From this exercise, I learned to question whether an article distinguishes correlation from causation, whether uncertainty ranges are reported, and whether the data sources and methods are clearly described. The diaries illustrate how statistics can illuminate patterns in society, yet they also show how easily readers can misinterpret such patterns if the analyses or visuals are incomplete or biased. The literature on data interpretation emphasizes the importance of robust statistical thinking and responsible communication when translating numbers into public insight (Ioannidis, 2005; Greenland, 2016; Silver, 2012).

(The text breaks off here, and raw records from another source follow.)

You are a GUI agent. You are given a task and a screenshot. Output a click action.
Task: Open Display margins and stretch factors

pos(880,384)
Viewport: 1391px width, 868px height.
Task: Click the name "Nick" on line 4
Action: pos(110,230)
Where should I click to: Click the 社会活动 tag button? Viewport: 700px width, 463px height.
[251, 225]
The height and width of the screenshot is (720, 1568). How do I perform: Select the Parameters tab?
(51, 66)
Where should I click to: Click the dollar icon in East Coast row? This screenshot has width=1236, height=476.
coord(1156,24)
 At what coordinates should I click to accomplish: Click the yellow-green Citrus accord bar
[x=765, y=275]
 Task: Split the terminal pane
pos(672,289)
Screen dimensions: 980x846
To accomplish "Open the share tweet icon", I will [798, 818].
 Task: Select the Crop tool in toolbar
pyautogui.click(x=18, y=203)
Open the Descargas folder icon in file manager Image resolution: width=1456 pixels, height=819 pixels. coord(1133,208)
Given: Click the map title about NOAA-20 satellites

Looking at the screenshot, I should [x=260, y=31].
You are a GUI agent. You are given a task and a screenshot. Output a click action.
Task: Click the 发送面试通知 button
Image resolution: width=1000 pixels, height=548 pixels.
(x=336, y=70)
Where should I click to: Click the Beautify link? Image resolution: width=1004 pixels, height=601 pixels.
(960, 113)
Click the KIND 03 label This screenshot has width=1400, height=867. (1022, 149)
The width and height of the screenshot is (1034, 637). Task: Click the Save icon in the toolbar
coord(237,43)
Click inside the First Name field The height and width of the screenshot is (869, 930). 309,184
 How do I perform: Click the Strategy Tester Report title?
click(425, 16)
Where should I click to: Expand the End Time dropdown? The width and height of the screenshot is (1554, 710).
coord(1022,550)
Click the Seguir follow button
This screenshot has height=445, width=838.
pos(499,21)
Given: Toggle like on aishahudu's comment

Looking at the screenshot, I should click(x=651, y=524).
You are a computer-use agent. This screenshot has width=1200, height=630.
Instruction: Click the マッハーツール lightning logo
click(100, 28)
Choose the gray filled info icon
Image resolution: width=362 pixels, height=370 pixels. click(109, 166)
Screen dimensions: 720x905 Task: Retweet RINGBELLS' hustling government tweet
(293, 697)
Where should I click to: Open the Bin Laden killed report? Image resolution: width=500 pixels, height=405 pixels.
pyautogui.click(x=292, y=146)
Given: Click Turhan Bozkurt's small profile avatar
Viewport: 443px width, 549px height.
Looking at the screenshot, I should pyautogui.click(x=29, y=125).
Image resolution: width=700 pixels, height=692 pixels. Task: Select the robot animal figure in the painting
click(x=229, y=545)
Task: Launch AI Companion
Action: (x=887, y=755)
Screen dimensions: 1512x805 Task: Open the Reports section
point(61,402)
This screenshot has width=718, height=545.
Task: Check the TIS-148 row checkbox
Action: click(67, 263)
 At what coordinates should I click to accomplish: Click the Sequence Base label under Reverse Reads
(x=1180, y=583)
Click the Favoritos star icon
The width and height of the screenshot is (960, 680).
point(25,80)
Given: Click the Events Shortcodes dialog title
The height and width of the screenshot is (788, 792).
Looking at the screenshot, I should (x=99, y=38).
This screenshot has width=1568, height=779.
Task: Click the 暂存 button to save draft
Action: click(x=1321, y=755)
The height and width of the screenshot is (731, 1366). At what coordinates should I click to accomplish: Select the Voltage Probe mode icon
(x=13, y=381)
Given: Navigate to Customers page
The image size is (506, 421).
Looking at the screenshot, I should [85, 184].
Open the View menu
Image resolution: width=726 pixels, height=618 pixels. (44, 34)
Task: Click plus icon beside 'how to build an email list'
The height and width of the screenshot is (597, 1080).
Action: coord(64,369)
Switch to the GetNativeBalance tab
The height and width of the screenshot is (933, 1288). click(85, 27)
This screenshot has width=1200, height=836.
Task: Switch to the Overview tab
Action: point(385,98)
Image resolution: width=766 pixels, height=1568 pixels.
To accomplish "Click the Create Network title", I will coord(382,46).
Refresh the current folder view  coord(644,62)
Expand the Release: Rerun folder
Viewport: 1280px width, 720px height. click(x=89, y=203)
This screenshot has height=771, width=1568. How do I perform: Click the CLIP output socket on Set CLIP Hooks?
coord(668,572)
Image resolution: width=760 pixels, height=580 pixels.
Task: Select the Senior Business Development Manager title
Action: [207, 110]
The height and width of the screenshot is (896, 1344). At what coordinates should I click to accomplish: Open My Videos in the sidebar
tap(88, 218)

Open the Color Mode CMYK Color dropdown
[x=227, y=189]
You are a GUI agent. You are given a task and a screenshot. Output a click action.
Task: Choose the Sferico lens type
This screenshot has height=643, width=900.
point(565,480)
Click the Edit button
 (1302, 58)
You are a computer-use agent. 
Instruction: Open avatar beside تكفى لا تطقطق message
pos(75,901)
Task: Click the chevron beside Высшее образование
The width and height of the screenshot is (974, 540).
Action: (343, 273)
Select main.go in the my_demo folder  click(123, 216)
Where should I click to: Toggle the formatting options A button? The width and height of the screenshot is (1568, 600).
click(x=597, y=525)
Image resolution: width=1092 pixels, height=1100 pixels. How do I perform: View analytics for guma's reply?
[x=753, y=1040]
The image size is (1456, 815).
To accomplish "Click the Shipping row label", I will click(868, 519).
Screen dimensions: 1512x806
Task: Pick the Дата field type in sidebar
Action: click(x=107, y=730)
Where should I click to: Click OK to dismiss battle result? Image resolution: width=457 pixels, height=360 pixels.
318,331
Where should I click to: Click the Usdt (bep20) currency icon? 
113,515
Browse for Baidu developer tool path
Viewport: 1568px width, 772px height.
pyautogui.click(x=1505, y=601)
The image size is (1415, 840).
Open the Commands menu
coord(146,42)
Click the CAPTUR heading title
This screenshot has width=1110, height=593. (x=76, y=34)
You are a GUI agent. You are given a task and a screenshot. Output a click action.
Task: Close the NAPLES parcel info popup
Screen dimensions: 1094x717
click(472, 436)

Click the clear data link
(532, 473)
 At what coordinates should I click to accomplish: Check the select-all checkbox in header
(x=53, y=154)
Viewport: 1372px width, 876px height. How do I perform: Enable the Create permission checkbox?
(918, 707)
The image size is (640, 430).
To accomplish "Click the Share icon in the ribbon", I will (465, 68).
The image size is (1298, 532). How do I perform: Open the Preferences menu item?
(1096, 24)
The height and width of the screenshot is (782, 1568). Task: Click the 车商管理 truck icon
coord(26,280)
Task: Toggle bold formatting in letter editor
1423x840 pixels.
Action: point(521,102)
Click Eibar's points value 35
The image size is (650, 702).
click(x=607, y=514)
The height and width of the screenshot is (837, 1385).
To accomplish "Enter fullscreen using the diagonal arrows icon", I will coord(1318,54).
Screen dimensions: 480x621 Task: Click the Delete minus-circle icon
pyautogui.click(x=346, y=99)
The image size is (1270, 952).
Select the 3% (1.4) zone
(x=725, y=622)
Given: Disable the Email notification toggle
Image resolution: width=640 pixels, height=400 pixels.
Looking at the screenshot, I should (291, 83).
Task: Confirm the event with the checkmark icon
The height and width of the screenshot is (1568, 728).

Limitations and Future Work

One limitation of this diary approach is reliance on publicly available articles that vary in methodological detail. In future iterations, I would expand to include more primary sources, preprints, and data repositories to verify reported methods and enable re-analysis. I would also document the exact data sources, sample sizes, and model specifications for each item to improve replicability (Gelman & Hill, 2007).

Conclusion

The statistical diary demonstrates both the power and the limits of statistical reasoning in everyday information. By cataloging articles that employ statistics, reflecting on the methods used, and anchoring observations in established statistical guidance, students cultivate critical media literacy and a deeper understanding of how numbers shape our world (Ioannidis, 2005; Wasserstein & Lazar, 2016; Gelman & Hill, 2007).

References

  • Ioannidis, J. P. A. (2005). Why Most Published Research Findings Are False. PLoS Medicine, 2(8): e124. https://doi.org/10.1371/journal.pmed.0020124
  • Wasserstein, R. L., & Lazar, N. A. (2016). The ASA Statement on p-Values: Context, Process, and Limitations. The American Statistician, 70(2), 131-141. https://doi.org/10.1080/00031305.2016.1154108
  • Gelman, A., & Hill, J. (2007). Data Analysis Using Regression and Multilevel/Hierarchical Models. Cambridge University Press.
  • Cohen, J., Cohen, P., West, S. G., & Aiken, L. S. (2003). Applied Multiple Regression/Correlation Analysis for the Behavioral Sciences (2nd ed.). Erlbaum.
  • Tukey, J. W. (1977). Exploratory Data Analysis. Addison-Wesley.
  • Greenland, S. (2016). Statistical Significance: P-values and Inference. Annual Review of Statistics and Its Application, 3, 1-18.
  • Pearl, J. (2009). Causality: Models, Reasoning, and Inference. Cambridge University Press.
  • Silver, N. (2012). The Signal and the Noise: Why So Many Predictions Fail—but Some Don’t. Random House.
  • Few, S. (2009). Now You See It: Visual Data Thinking. Analytics Press.
  • Tufte, E. R. (2001). The Visual Display of Quantitative Information (2nd ed.). Graphics Press.